The report continued: “Lord Byron, on this, put spurs to his horse, and was followed by one of his companions. His Lordship rode directly to his house, and sent his secretary to the police, to acquaint them with the outrage; and, without dismounting, returned towards the guard.

“On his way he met the dragoon, who rode up to his Lordship, and asked him, in an insulting manner, if he was satisfied. Lord Byron replied he was not satisfied, and required to know his name.

“The other stated it to be Sergeant-Major Massi. At this moment a servant of Lord Byron came up to the dragoon, and laid hold of the bridle of his horse, which Lord Byron desired him to release. The dragoon put spurs to his horse and proceeded along the street by the Aono, through a number of people, who were collected near the Casa Danfranchi.

“There, it appears, the dragoon received a wound; from whom is uncertain. Several have been arrested on suspicion, amongst the rest one of Lord Byron’s servants.”
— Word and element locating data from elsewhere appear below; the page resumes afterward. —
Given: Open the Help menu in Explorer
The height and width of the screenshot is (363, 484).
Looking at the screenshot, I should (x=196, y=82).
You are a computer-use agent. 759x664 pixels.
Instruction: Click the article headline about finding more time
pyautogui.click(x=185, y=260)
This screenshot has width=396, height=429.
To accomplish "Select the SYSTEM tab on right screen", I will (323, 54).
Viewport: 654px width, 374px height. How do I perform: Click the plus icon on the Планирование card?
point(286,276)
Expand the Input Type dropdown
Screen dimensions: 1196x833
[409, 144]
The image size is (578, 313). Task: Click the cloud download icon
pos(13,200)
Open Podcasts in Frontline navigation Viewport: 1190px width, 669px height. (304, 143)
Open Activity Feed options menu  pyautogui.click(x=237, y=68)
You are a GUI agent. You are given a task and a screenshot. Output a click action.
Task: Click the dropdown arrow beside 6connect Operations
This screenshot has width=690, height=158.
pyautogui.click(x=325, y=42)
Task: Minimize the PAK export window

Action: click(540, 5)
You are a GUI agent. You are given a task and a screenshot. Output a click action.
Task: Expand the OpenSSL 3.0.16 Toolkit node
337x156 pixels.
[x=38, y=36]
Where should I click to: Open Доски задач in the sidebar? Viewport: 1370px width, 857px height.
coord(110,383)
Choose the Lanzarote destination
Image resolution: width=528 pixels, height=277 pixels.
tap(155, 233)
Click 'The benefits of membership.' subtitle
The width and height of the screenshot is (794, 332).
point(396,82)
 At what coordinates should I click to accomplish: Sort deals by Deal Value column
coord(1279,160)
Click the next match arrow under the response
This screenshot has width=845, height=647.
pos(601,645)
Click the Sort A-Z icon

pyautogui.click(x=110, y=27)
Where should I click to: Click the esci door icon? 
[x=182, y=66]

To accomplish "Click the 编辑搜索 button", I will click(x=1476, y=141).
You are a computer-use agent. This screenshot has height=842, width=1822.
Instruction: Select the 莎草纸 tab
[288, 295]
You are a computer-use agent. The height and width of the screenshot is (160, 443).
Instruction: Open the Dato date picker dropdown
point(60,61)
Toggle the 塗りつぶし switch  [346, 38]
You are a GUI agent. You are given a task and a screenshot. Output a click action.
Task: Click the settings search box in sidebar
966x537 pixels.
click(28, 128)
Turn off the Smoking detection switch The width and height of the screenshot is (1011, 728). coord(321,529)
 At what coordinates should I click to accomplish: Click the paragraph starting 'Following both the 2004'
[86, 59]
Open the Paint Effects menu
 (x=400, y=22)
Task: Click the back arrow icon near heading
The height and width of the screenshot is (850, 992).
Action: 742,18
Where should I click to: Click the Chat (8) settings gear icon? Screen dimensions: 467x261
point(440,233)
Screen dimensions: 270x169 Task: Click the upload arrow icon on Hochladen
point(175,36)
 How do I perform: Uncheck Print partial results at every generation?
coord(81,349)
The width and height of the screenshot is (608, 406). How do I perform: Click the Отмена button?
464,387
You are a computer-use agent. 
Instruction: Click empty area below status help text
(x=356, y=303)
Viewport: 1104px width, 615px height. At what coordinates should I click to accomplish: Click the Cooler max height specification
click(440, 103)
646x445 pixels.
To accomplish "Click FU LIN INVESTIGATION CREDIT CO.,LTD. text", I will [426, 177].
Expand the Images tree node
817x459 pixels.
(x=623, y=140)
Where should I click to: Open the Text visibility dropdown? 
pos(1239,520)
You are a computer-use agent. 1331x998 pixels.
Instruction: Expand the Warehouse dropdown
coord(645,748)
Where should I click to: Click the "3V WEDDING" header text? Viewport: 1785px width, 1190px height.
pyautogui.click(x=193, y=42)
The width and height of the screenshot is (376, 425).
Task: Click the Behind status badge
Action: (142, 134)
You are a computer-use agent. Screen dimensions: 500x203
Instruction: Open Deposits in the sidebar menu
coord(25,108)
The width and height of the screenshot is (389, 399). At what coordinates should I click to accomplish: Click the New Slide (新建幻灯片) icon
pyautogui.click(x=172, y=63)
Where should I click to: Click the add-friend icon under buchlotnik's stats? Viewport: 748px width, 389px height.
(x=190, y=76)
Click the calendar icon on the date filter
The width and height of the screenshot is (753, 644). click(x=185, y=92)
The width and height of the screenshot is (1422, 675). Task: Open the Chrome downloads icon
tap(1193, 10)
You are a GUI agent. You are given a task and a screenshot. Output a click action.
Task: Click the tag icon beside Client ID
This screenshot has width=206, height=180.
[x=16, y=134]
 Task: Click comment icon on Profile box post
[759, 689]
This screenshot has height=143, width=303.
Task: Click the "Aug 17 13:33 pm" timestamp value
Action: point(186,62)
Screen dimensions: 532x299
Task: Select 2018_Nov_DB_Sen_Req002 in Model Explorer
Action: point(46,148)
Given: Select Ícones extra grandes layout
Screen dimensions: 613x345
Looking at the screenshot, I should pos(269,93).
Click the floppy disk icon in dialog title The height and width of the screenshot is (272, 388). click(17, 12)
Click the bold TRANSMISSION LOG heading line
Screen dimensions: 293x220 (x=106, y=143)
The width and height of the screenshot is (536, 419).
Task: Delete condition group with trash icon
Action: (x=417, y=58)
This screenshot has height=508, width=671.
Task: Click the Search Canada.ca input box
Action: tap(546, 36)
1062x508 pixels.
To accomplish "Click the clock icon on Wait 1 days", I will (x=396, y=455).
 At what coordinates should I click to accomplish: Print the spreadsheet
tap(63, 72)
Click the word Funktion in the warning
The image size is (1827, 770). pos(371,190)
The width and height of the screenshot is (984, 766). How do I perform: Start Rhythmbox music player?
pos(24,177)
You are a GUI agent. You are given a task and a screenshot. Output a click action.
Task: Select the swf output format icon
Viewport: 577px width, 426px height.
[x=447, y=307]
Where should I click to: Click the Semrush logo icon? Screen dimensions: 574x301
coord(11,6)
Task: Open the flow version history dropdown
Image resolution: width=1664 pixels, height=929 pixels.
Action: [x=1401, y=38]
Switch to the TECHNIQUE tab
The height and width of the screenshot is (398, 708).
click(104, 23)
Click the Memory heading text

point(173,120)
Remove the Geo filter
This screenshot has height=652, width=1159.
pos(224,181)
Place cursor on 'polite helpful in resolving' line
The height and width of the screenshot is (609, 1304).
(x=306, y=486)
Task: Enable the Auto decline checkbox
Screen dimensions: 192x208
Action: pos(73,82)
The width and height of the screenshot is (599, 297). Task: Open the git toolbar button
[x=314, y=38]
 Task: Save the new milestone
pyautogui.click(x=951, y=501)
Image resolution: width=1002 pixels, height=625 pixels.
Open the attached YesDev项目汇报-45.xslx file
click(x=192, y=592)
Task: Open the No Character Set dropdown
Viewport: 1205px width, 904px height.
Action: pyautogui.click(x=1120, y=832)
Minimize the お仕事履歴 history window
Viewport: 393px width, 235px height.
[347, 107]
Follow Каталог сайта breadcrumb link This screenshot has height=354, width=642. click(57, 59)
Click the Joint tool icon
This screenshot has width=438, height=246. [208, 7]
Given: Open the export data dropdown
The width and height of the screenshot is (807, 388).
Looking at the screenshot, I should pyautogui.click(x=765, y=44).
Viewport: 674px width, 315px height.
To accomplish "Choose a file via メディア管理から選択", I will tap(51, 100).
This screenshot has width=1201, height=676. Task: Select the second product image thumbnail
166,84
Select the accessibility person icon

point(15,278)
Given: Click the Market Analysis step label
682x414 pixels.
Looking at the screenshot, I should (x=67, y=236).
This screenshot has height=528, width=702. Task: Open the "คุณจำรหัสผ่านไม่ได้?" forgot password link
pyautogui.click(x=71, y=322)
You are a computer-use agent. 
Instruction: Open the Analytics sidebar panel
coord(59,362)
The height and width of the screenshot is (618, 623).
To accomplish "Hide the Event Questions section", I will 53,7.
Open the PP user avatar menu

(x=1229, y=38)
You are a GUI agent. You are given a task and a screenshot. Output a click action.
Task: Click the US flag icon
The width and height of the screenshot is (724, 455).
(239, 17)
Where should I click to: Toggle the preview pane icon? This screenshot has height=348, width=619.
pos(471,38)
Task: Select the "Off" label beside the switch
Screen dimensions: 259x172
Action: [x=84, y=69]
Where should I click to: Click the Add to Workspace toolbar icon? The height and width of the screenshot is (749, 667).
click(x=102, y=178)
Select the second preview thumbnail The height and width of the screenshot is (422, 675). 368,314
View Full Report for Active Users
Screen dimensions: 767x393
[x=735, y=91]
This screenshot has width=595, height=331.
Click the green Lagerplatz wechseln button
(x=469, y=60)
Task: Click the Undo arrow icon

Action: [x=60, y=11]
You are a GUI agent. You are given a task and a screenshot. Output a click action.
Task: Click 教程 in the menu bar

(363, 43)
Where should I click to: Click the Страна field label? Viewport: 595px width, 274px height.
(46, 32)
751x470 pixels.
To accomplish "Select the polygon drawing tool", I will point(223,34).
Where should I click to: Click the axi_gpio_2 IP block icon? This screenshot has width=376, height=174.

The reported added: “The story of Lord Byron being arrested is a pure invention; it has never been pretended that his Lordship, was either present at, or had in any way instigated, or countenanced any attack on the dragoon, who is, however, beyond all danger.”

The report concluded: “The conduct of the soldiers is at present referred to the civil tribunals. Lord Byron and the English gentlemen made a report and deposition to the governor of Pisa, and through the medium of Mr Dawkins, the English Charge d’Affaires at Florence, have demanded satisfaction for the injuries they have received. The Tuscan Government have intimated, they do not entertain the remotest suspicion that Lord Byron was in any manner cognisant of the attack on the dragoon, although his Lordship’s servant is necessarily retained till the affair is investigated.”